■ Task goal: Reproduce the records starting at the beginning and ending at the line containing "at that location.", swapping "Describe" for "Identify" and leaving all else unchanged. Give only those lines.

■ Data for this task:

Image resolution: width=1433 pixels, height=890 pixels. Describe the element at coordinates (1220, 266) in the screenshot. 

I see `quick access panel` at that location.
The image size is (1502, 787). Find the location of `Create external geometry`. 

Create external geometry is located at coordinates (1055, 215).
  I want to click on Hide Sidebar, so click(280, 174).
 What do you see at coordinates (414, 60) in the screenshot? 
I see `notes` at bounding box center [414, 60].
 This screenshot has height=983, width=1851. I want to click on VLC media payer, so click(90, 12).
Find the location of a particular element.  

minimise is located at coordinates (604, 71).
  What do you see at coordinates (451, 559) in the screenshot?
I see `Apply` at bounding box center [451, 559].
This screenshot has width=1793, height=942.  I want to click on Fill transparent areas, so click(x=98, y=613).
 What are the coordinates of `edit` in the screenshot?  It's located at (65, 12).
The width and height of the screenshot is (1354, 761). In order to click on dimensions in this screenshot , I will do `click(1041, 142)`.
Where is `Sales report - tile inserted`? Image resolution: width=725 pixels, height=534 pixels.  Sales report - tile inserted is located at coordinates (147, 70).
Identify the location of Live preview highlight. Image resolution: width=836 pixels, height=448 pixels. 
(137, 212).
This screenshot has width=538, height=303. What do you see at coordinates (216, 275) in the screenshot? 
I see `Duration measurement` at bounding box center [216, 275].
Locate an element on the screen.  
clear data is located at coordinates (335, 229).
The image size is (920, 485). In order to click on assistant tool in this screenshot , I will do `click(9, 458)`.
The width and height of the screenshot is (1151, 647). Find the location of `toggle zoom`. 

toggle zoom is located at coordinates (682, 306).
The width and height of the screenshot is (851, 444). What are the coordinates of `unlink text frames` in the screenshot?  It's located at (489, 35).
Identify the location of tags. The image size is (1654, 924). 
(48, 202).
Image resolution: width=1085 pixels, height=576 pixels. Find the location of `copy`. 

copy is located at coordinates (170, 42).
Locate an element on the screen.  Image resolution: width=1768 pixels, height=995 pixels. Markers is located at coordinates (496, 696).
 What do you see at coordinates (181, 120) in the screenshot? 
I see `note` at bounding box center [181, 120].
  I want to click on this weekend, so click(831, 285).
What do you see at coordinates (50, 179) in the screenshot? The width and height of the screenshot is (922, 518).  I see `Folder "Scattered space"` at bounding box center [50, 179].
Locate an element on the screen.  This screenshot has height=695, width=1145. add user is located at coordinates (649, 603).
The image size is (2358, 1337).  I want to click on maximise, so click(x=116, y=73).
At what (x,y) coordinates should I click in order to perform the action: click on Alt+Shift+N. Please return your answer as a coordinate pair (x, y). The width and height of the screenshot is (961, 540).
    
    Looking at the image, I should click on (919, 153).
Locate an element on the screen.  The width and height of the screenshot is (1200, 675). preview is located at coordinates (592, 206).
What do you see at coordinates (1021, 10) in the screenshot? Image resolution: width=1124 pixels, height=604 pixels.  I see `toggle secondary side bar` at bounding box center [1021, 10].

■ Exercise solution:
Image resolution: width=1433 pixels, height=890 pixels. Identify the element at coordinates (1220, 266) in the screenshot. 

I see `quick access panel` at that location.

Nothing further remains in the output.